** Aim **
Pick out every line below that contains the string "screenshot", and copy each one in full.

** Data shown **

>>>

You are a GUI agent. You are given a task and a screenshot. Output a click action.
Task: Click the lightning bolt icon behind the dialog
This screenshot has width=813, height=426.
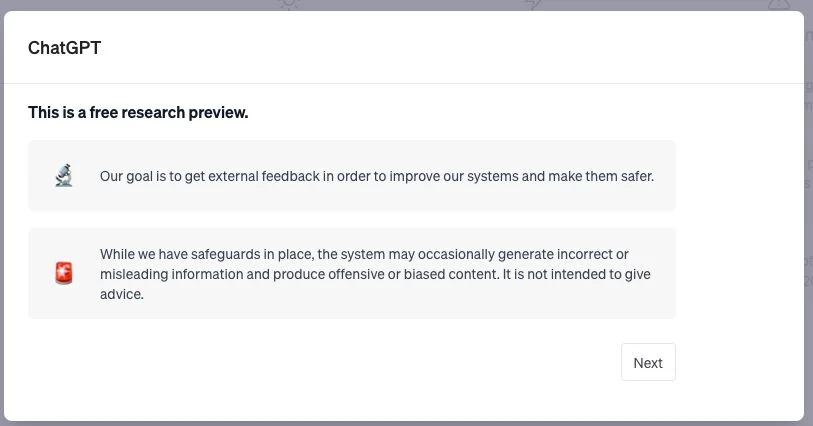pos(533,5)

<<<
>>>

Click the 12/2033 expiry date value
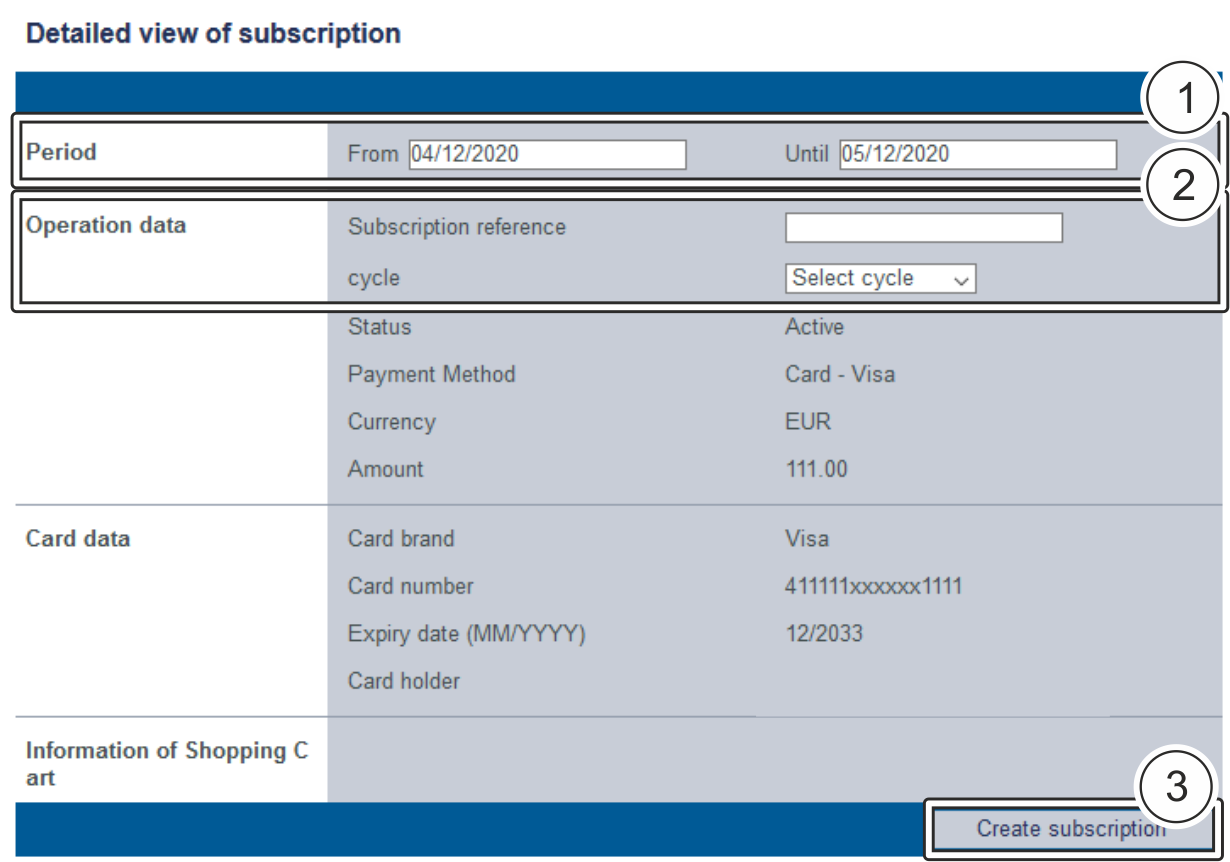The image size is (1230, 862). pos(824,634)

<<<

** The completed task **
You are a GUI agent. You are given a task and a screenshot. Output a click action.
This screenshot has width=813, height=426.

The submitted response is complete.